An interview was conducted on 1/16/25 at 2:22 p.m. with Staff F, CNA. Staff F, CNA confirmed being assigned to room [ROOM NUMBER], who was on Contact Isolation. Staff F, CNA also stated Contact Isolation required a gown and gloves when entering the room. Staff F, CNA confirmed she took off a gown while in room [ROOM NUMBER], but did not exit the room, and continued to provide care for the resident.
An interview was conducted on 1/16/25 at 5:04 p.m. with the DON and ADON/IP. The DON said all staff should be wearing proper PPE when going into a room with a Contact Precaution sign posted. The ADON/IP said, anybody entering a room on Contact Precautions should be wearing the gear. The ADON/IP also said Droplet Precautions required anyone entering the room to wear a blue mask, a gown, gloves, and a face shield. They both stated precautions apply to anyone entering the room, including visitors, contractors, and housekeeping. The ADON/IP said, we educate no gloves in the hallway, and stated they should be removed prior to exiting a room. The DON confirmed the hospice aide should have worn PPE in room [ROOM NUMBER]. The ADON/IP said blood pressure cuffs and glucometers should be sanitized after each use. She explained the glucometer should be wiped with one wipe, then a second wipe should be wrapped around the glucometer and set in a cup for two minutes. She also said if a glucometer falls on the floor it should not be placed on the medication cart prior to cleaning. She said if a pill is dropped on the medication cart, the nurse should dispose of the pill and it should not be picked up and put in the medication cup for administration. The DON said hand hygiene should be done before and after care and should also be done before and after giving medications.
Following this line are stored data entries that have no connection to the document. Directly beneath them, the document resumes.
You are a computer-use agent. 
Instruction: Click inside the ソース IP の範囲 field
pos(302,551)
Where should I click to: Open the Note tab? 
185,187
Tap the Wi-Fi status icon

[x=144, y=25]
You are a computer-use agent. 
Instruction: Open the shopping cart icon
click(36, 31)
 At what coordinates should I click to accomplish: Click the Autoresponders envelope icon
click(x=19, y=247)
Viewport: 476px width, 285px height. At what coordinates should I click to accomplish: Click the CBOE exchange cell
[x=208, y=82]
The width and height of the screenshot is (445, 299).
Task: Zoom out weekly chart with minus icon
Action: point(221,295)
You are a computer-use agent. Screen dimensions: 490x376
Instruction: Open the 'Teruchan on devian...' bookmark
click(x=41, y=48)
She said it does not matter if gloves are worn or not, anytime gloves come off hand hygiene should be done.
Review of policy titled Hand Hygiene Infection Control, revised 6/2023, showed:
Standard: Hand hygiene is the single most important measure for preventing the spread of infection.
Guideline: This facility shall require facility personnel use accepted hand hygiene after each direct resident contact for which hand hygiene is indicated
Hand hygiene is a general term that applies to washing hands with water and either plain soap or thoroughly applying an alcohol-based hand rub (ABHR).
Procedure:
Situations that require hand hygiene include, but are not limited to:
- Before and after direct resident contact (for which hand hygiene is indicated by acceptable professional practice).
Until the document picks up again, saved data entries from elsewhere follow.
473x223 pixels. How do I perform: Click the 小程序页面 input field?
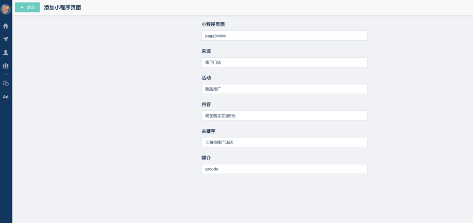[284, 36]
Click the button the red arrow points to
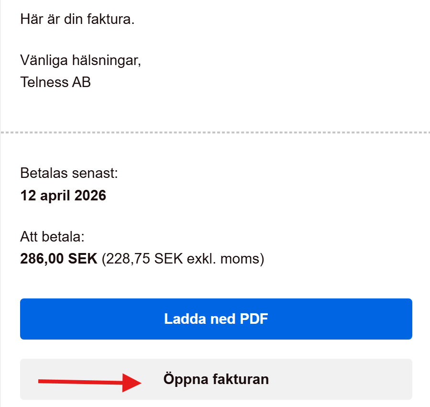 click(215, 379)
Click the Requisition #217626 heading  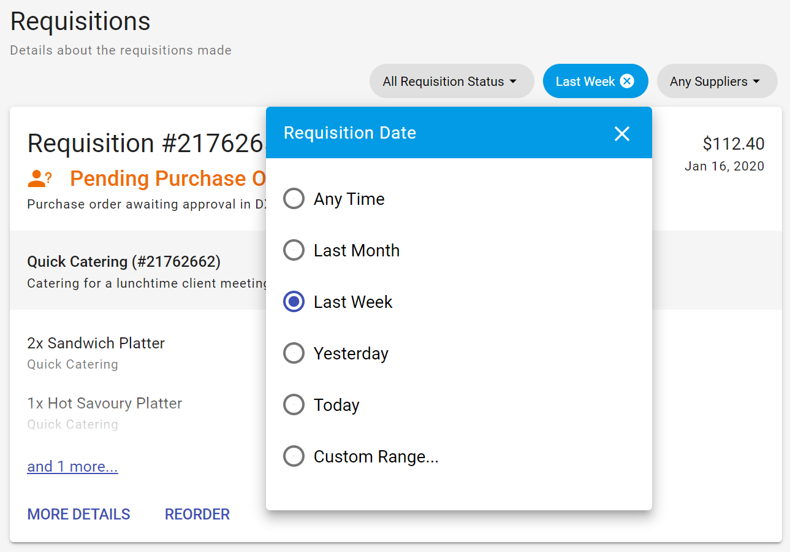tap(141, 143)
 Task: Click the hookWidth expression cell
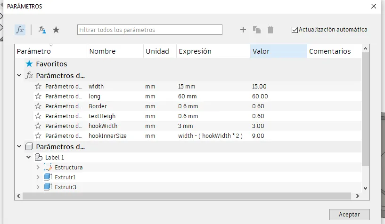pyautogui.click(x=186, y=126)
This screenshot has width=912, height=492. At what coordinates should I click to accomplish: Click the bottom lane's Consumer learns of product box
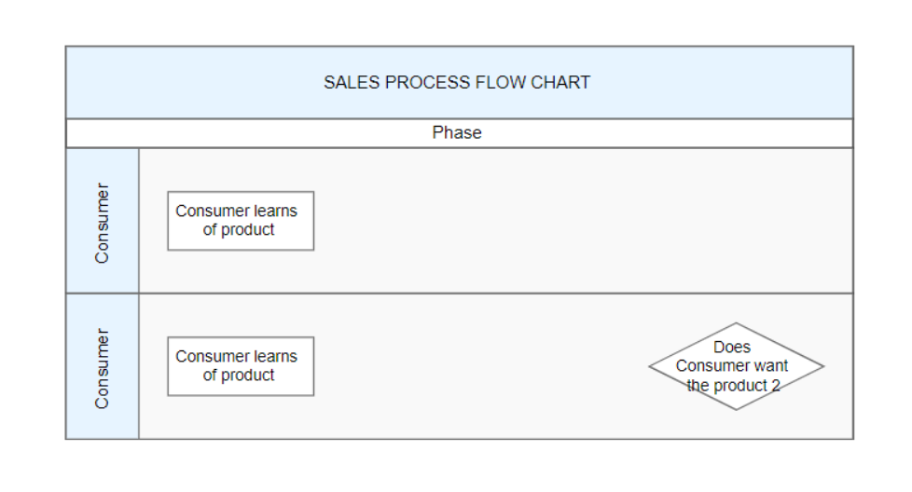pos(241,366)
- Before and after entering isolation precaution settings.
- Upon and after coming in contact with a resident's intact skin (e.g., when taking a pulse or blood pressure, and lifting a resident).
- After removing gloves or aprons.
Review of policy titled Transmission Based Precautions, revised 2/2024, showed:
All staff receive training on transmission-based precautions upon hire and at least annually. The procedure for Contact Precautions revealed:
a. Intended to prevent transmission of infectious agents which are spread by direct or indirect contact with the resident or the resident's environment.
b. Make decisions regarding private room on a case-by-case basis after considering infections risks to other residents in the room and available alternatives.
c. Healthcare personnel caring for residents on contact precautions wear a gown and gloves for all interactions that may involve contact with the resident or potentially contaminated areas in the resident's environment.
d. Donning personal protective equipment (PPE) upon room entry and discarding before exiting the room is done to contain pathogens.